Breast cancer is often characterized by an overexpression of cell surface proteins that bind hormones and trigger the disruption of cell division and DNA repair. Typically, cancer treatments that inhibit the activity of hormone receptors have a high rate of success, except in the case of triple-negative breast cancer (TNBC), which accounts for approximately 15 per cent of all breast cancer cases. TNBC tumor cells lose the ability to express hormone receptors, making the cancer more difficult to treat.
Qiang Yu’s research at the A*STAR Genome Institute of Singapore focuses on finding the key molecules in a cancer cell’s network responsible for making tumor cells more aggressive. “Identifying biomarkers which can define high-risk TNBC patients is one of our main interests,” he says.

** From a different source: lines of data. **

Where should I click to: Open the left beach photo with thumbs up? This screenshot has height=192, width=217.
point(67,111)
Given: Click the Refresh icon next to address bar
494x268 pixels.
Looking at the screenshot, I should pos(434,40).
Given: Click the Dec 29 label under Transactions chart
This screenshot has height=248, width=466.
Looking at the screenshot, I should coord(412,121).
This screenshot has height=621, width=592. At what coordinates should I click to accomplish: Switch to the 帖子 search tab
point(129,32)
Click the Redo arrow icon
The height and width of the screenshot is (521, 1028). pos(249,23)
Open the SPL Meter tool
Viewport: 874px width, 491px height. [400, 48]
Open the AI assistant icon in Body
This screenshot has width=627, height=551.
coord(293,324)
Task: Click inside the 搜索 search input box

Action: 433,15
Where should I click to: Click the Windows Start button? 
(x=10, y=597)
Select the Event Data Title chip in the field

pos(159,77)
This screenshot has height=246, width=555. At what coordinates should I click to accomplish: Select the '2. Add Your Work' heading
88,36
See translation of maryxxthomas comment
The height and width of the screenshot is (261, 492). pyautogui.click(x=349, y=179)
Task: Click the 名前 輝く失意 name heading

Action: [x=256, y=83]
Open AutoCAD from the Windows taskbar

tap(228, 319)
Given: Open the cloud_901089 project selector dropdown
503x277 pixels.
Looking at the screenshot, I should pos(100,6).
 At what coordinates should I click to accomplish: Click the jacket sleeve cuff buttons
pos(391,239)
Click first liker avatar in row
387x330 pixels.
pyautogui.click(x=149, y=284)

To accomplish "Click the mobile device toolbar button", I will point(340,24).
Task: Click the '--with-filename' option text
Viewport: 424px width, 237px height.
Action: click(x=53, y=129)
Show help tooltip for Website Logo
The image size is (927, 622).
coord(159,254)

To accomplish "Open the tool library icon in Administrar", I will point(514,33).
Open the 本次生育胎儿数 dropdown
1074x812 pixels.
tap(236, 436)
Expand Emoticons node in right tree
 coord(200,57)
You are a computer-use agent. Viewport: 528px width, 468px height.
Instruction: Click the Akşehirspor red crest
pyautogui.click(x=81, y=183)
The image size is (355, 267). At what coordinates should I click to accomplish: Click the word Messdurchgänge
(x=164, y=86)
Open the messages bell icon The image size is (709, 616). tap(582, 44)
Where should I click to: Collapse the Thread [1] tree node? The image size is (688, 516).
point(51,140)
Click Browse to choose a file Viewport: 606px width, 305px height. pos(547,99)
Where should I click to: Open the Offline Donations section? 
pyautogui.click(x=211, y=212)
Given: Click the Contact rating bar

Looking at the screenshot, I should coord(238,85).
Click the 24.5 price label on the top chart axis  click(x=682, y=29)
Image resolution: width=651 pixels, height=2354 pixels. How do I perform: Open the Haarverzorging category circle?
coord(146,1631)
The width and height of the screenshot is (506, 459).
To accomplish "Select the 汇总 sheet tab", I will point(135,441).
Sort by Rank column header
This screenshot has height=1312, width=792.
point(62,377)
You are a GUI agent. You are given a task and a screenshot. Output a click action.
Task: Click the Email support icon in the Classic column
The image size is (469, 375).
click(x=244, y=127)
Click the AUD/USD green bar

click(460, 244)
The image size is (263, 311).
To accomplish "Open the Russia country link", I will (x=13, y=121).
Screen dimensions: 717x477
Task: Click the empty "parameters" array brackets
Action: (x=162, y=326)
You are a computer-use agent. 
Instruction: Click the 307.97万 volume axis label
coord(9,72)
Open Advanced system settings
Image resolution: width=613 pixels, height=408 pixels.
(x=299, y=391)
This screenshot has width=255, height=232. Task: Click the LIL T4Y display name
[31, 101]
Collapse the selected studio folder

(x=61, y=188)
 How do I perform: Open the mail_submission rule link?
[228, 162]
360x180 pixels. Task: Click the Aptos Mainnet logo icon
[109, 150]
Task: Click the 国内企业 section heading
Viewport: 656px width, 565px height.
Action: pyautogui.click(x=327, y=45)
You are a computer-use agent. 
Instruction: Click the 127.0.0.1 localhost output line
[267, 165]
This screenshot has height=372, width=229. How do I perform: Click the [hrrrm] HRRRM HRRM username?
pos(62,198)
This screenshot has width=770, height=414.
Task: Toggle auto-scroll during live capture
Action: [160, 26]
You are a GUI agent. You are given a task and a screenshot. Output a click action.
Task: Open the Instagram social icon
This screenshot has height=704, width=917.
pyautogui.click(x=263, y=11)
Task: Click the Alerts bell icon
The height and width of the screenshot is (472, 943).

Leading a team of international scientists, Yu focused on the targets of small RNA molecules, or microRNAs, which often act as tumor suppressors and control the expression of genes that can promote cancer. If the levels of these microRNAs go down, the oncogenes’ levels come up and tumors form. The researchers found reduced levels of a microRNA in TNBC and determined that its target was a gene called RASAL2.
Higher RASAL2 expression in TNBC correlates with a more aggressive tumor, a finding that intrigued Yu since it could not be easily explained by the gene’s function. In tumors that express hormone receptors, the RASAL2 gene was shown to inhibit disease progression by inactivating Ras, one of the most common genes to contribute to human cancer.
Yu showed that the mechanism by which RASAL2 made TNBC cells more invasive does not require the inhibition of Ras. Instead RASAL2 binds a protein that inactivates Rac, another cancer-promoting protein, thus leading to higher Rac activity, which in turn makes tumor cells more prone to invading the surrounding tissue.
Yu does not see RASAL2 as a therapeutic target since its function might not be easily inhibited by a drug. “I think more likely RASAL2 can be pursued as a diagnostic marker for aggressive TNBC,” he says.
Identifying the molecular signaling pathways in cancer cells and understanding how networks change and proteins take on opposite functions is critical for reliable diagnosis that will lead to effective therapy geared toward a patient’s particular type of cancer.
The A*STAR-affiliated researchers contributing to this research are from the Genome Institute of Singapore.